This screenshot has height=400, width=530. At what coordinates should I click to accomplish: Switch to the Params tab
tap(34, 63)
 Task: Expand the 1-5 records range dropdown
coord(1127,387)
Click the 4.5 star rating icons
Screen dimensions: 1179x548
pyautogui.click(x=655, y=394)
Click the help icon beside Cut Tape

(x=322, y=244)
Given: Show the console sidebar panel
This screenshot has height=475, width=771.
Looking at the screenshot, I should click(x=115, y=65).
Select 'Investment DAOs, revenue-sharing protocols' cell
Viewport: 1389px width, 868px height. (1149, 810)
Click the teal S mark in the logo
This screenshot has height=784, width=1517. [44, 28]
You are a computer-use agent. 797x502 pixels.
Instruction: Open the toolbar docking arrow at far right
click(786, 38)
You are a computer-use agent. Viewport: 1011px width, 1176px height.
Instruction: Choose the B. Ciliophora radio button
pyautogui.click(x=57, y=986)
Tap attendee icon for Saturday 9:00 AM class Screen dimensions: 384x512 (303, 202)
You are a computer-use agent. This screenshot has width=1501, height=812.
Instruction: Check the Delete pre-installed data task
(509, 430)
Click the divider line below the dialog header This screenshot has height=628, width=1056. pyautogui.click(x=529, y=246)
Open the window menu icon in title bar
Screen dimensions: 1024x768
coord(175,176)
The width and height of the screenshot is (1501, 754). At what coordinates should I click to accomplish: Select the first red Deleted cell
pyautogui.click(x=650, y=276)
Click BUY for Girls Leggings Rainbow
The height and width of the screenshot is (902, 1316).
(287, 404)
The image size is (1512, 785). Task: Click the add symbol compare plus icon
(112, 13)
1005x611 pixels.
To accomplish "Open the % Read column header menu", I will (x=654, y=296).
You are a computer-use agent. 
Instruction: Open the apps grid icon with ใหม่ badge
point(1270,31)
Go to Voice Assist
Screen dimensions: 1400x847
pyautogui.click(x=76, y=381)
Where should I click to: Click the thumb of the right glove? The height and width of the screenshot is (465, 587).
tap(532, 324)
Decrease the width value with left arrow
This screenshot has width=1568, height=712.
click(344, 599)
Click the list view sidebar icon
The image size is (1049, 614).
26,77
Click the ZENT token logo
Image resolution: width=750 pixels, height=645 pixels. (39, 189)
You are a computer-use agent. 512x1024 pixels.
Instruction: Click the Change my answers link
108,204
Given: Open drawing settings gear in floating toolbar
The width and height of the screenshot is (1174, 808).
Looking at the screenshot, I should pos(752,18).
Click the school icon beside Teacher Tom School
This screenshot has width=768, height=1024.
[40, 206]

Task prompt ▸ How many lines of the material hold the string "agent"? Answer with the number only.

Worked solution ▸ 5